Alexander continued: “During our first three hearings, three themes emerged that represent a working consensus for stabilizing premiums in the individual market for 2018. First, is Congressional approval of continued funding of the cost-sharing payments, for a specific period of time, that reduce co-pays and deductibles for many low-income Americans on the exchanges. Second, senators from both sides of the aisle suggested expanding the so-called ‘copper plan’ already in the law so anyone—not just those 29 or under—could purchase a lower premium, higher deductible plan.
“The third – advocated by state insurance commissioners, governors, and senators from both sides of the aisle – is to give states more flexibility in the approval of coverage, choices, and prices for health insurance. Most of the discussion about flexibility has centered on amending the section 1332 state innovation waiver, because it is already in the Affordable Care Act, including commonsense suggestions to improve and speed up the process to make the 1332 waivers easier for states to use.”
“At Tuesday’s hearing on state flexibility, witnesses discussed how to amend the 1332 waiver to give states the authority to offer a larger variety of health insurance plans with varying benefits.
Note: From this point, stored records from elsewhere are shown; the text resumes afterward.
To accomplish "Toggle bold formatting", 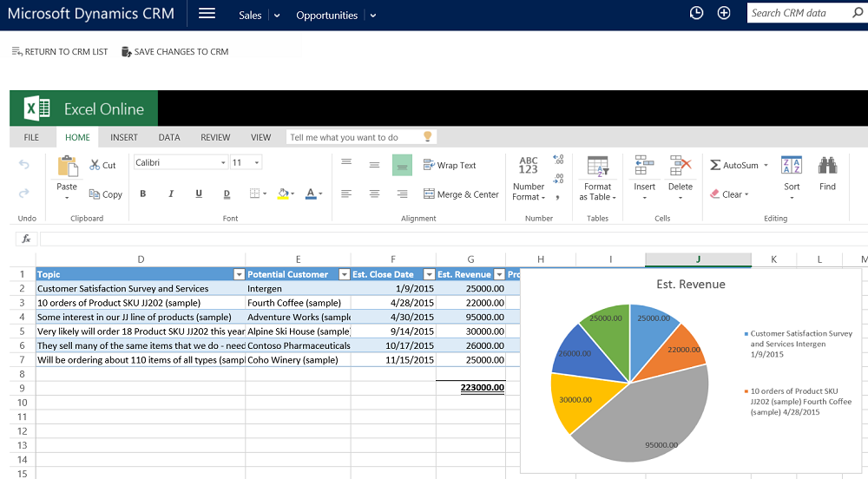I will [x=143, y=194].
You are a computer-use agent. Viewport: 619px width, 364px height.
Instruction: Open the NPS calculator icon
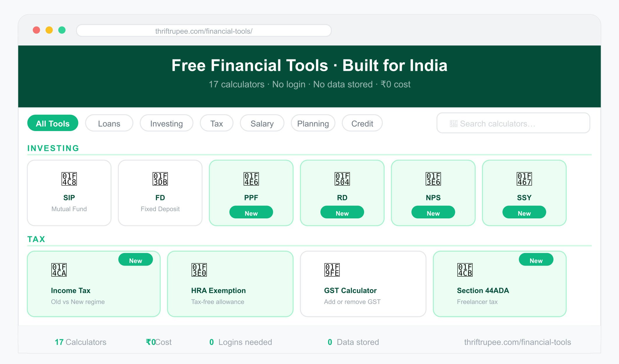pos(433,179)
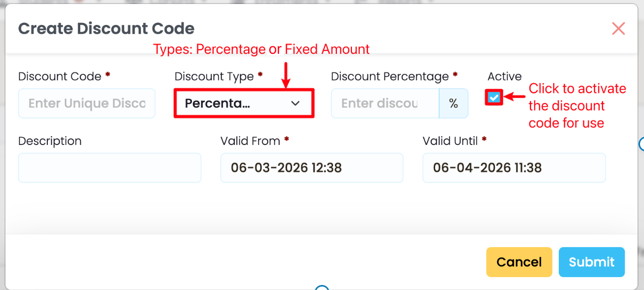Click the Description field label

tap(50, 141)
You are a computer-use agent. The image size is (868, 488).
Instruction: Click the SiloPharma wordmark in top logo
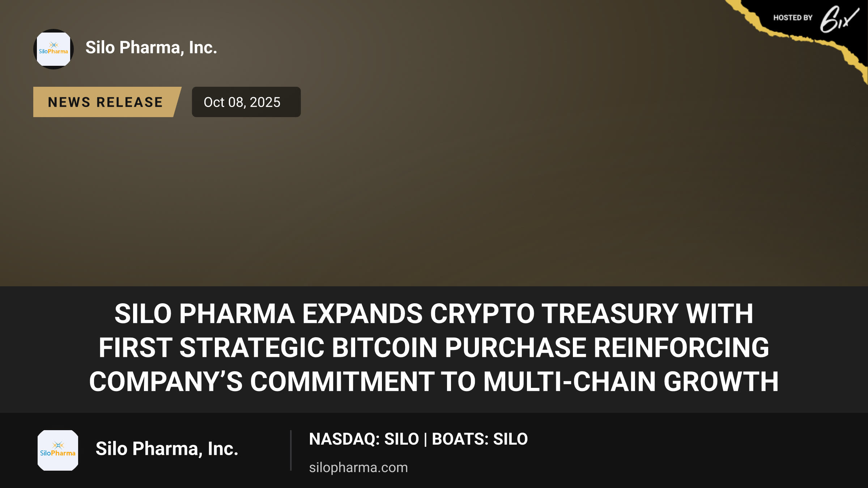pyautogui.click(x=54, y=52)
Several witnesses suggested that ‘actuarial equivalency’ is a useful way to do that. Governor Michael Leavitt, former Secretary of Health and Human Services, suggested that with this approach plans be of equal value but wouldn’t have to be carbon copies of one another. He used a car as an example – if you looked at several $25,000 cars, one might have a backup camera, one might have a stronger horsepower, but it’s still a $25,000 car. So health plans might have different benefits, but they’d have to be of the same value to the consumer.”
Alexander concluded: “I want a result that gives states flexibility in the approval of coverage, choices, and prices for health insurance. I simply won’t be able to persuade the Republican majority in the Senate, the Republican majority in the House, and to the Republican president to extend the cost-sharing payments without giving states meaningful flexibility. It’s clear to truly protect patients, we need to stabilize the markets, limit premium increases, and begin to lower premiums in the future."